Dr. Dev Shenoy is currently the Chief Engineer for the Advanced Manufacturing Office (AMO) at the U.S. Department of Energy (DOE) Head Quarters. Dev is a co-author of DOE’s 2015 QTR (Quadrennial Technology Review) that serves as a blueprint for DOE’s energy technology investments. Prior to joining DOE, he served as a Senior Advisor at the Manufacturing and Industrial Base Policy (MIBP) Office within the Office of the Secretary of Defense (OSD). In that role he co-led a Telecom initiative with the White House Office of Science and Technology Policy (OSTP) to explore U.S. opportunities to strengthen the supply chain for optical networks and wireless equipment.
Prior to serving at the Pentagon, Dev was a Program Manager at DARPA, (Defense Advanced Research Projects Agency), where he developed and managed over $100 M in cutting-edge technology programs for defense and commercial applications. Dev’s DARPA programs included one on high power UV tunable lasers for Standoff Detection of Explosives; a program for tunable Electro-Optic devices based on non-linear optical materials for RF Photonics and near IR sensor protection; a program for a Hemispherical Array Detector (that mimics the retina in the eye) for wide field of view imaging in the visible and near IR; Electron spin based non-volatile memory for next-generation radiation hardened memory, a program to develop Non-Volatile Logic for instant-on and ultra-low power computing as well as a program for an ultra-sensitive Electric Field Detector for non-invasive detection of brain electric fields. While at DARPA, Dev was also one of the judges at the DARPA Grand Challenge competition in 2007 for autonomous driving vehicles.
Prior to DARPA, Dev led several R&D projects at the Naval Research Lab in Washington DC, where he was a Research Physicist/Project Manager. Example projects at the Naval Research Lab included synthetic nanopores for DNA sequencing, photo-polymerized monolayers for non-contact photo-alignment layers in Liquid Crystal Displays, laser actuated artificial muscles based on Elastomers, Information Displays for Liquid Crystals, Acoustic Sensor for underwater applications based on Ordered Nematic Fluids, and Pyro-electric sensors based on Ferro-electrics for next-generation thermal imaging applications.

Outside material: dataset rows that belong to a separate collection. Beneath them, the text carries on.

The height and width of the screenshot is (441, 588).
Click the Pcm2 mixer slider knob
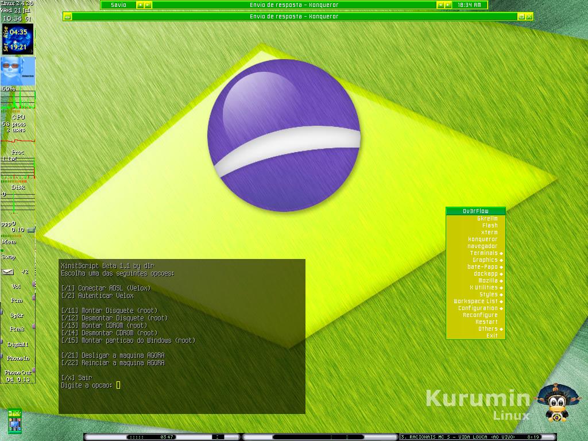point(34,327)
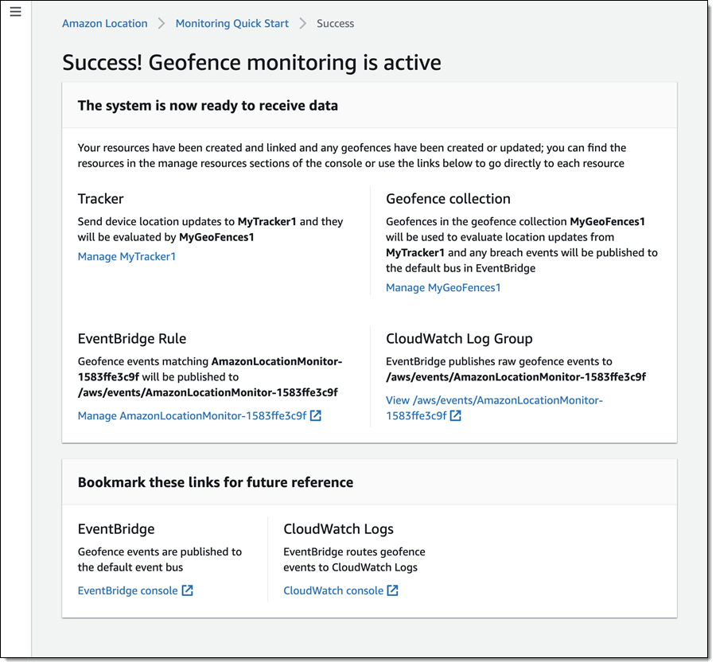716x666 pixels.
Task: Click 'Bookmark these links for future reference' header
Action: 216,482
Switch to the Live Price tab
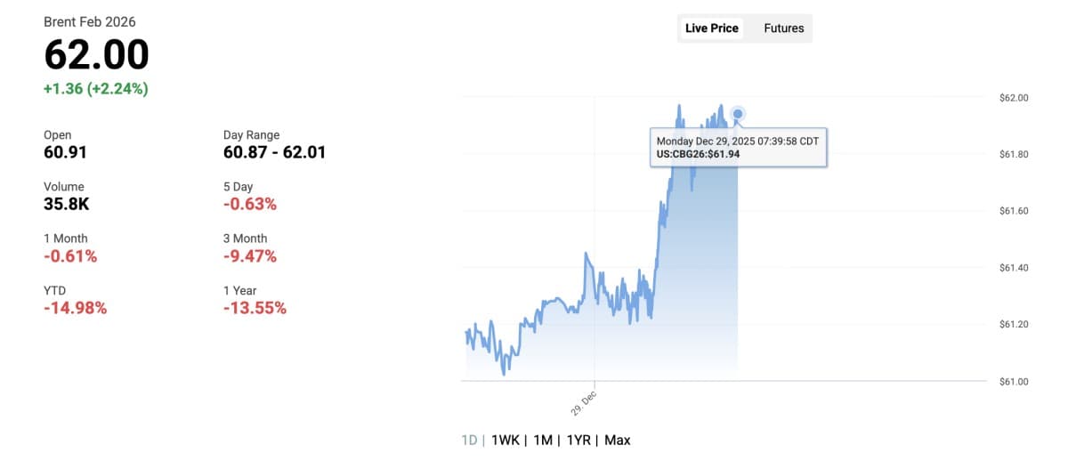 point(711,28)
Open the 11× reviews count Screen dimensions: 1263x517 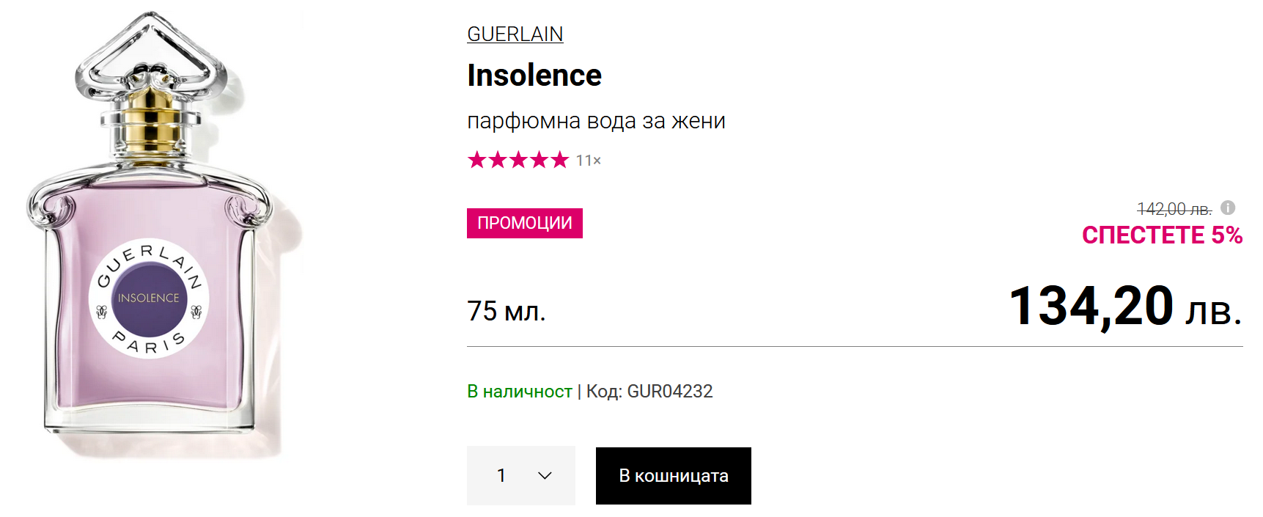pyautogui.click(x=588, y=161)
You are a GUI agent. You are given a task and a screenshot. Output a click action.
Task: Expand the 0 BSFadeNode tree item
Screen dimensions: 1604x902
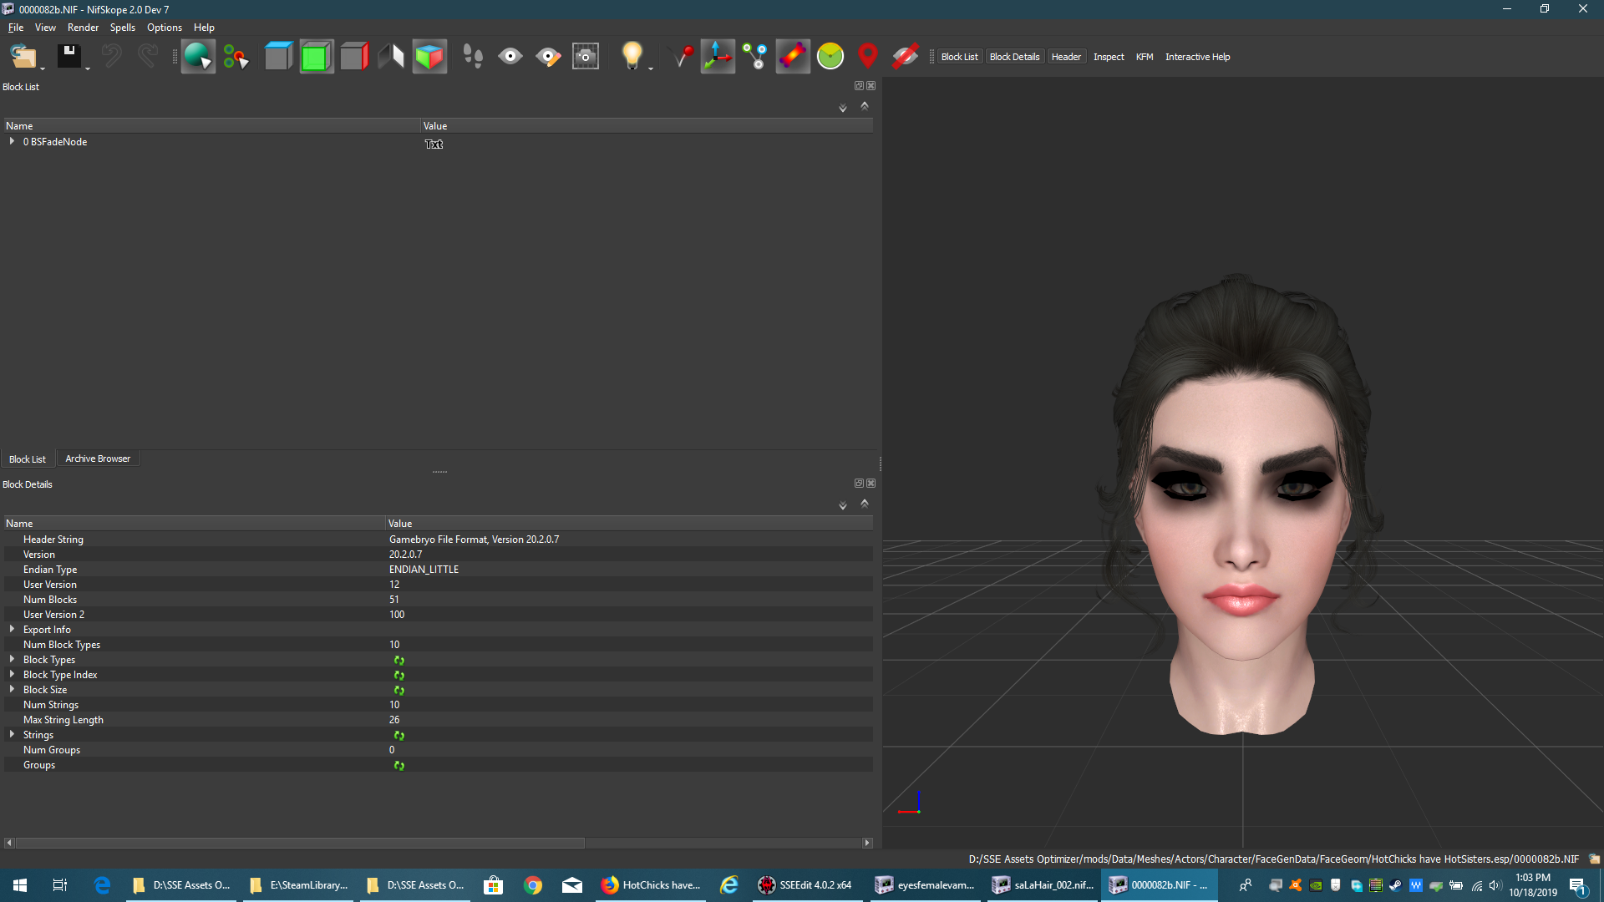click(12, 142)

Dr. Shenoy obtained his Ph.D. in Physics from the prestigious Indian Institute of Science, Bangalore, India on Photon Correlation Spectroscopy of Binary Liquid Mixtures. Dev then gained postdoctoral experience in Light Scattering from Polymer Systems in the Division of Macromolecular Science from Case Western Reserve University in Cleveland, OH and also served as Research Faculty in the Physics Department at the University of Nevada, Las Vegas.
Dev has served on National Academy of Science panels and also presented at meetings organized by the White House OSTP on next-generation technologies that impact national security and economic competitiveness. Dr. Shenoy has over 50 publications including in reputed journals such as Nature, and 5 issued patents. Dev is a Fellow of the Society for Photonics Instrumentation Engineers (SPIE).